---------- SOURCE DOCUMENT ----------

Canadian Prime Minister Justin Trudeau meets with Latvian President Egils Levits Tuesday during the NATO summit in London. (Sean Kilpatrick/AP)

TORONTO — Prime Minister Justin Trudeau faces his first major test as leader of a minority government when Canada’s Parliament reconvenes on Thursday.

The looming hurdle: the Speech from the Throne, in which the Liberal Party leader will lay out his priorities for his second mandate, subject to the approval of the House of Commons, where his rivals now outnumber his friends.

What a difference four years makes. In 2015, the telegenic son of former prime minister Pierre Elliott Trudeau strode into office to international acclaim, a practical liberal promising “sunny ways” in government — with a majority strong enough to make it so.

After an uneven performance cost him that majority in the October election, a chastened Trudeau must rely on the support of other parties to maintain his power. Rather than form a formal coalition, he says, he’ll look for their help on a case-by-case basis.

----------

• EXERCISE PROMPT
In the news report on Trudeau's minority government, how does Trudeau say he will seek the help of other parties instead of forming a formal coalition?

---------- DATA EXCERPT ----------

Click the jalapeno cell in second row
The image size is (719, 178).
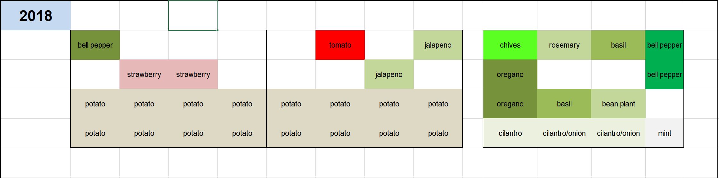pos(389,74)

----------

• EXPECTED ANSWER
On a case-by-case basis.